Лучше бы он подавил в себе благородное чувство стыда! Тогда потомство получило бы более правильное представление о действии «нового оружия». Ведь на широко распространенных фотоснимках Хиросима после катастрофы почти всегда выглядит как безлюдная пустыня — кладбище развалин. В действительности же этот город постигла отнюдь не скорая тотальная смерть, не внезапный массовый паралич и не мгновенная, хотя и страшная, гибель. Мужчинам, женщинам и детям Хиросимы не был сужден тот милосердный быстрый конец, который выпадает на долю даже самых отъявленных преступников. Они были обречены на мучительную агонию, на увечья, на бесконечно медленное угасание. Нет, Хиросима в первые часы и даже первые дни после катастрофы не походила на тихое кладбище, на безмолвный упрек, как это изображено на вводящих в заблуждение фотографиях развалин; она была еще живым городом, полным беспорядочного, хаотического движения, городом мук и страданий, городом, в котором денно и нощно стояли вой, крики, стоны беспомощно копошащейся толпы. Все, кто еще мог бегать, ходить, ковылять или хотя бы ползать, чего-то искали: искали глотка воды, чего-нибудь съедобного, лекарства, врача, жалких остатков своего имущества, приюта. Искали своих близких, чьи муки уже кончились.

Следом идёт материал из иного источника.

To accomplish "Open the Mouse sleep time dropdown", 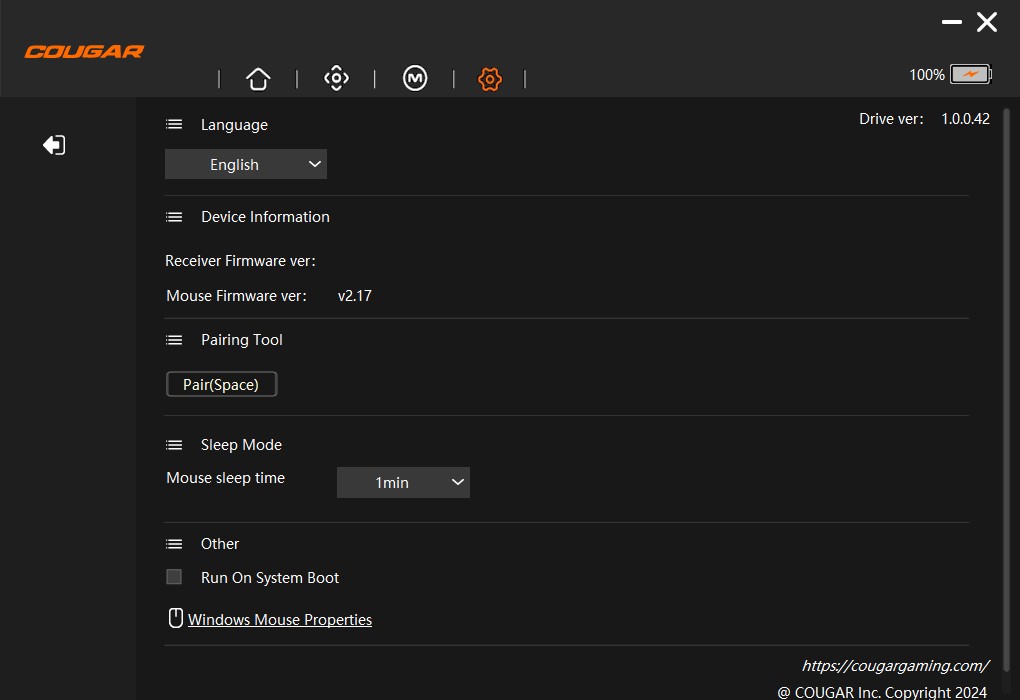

Даже в нескончаемые ночи, при голубоватом отсвете трупов, сложенных похоронными командами штабелями с чисто военной аккуратностью, не прекращалась эта беспомощная стонущая суета.
Пятнадцатого августа с самого утра «информационные команды» военной полиции проезжали по огромному району, превращенному в груды развалин, и объявляли: «Слушайте! Слушайте! Сегодня в полдень император лично зачитает по радио важное сообщение. Пусть все, кто в состоянии передвигаться, подойдут к громкоговорителю возле вокзала».
Кадзуо, несмотря на то, что силы его были на пределе, все же поплелся к вокзалу, чтобы послушать, что ему скажут. Как многие другие, он думал, что «тэнно» огласит сообщение о победе.
Несколько сот человек в лохмотьях, раненые и больные, опираясь на палки и костыли, собрались на площади перед развалинами вокзала.
Из громкоговорителя раздался бессвязный шум. Наконец послышался тихий голос императора, — дрожащий, даже жалобный голос: «Переносить невыносимое…»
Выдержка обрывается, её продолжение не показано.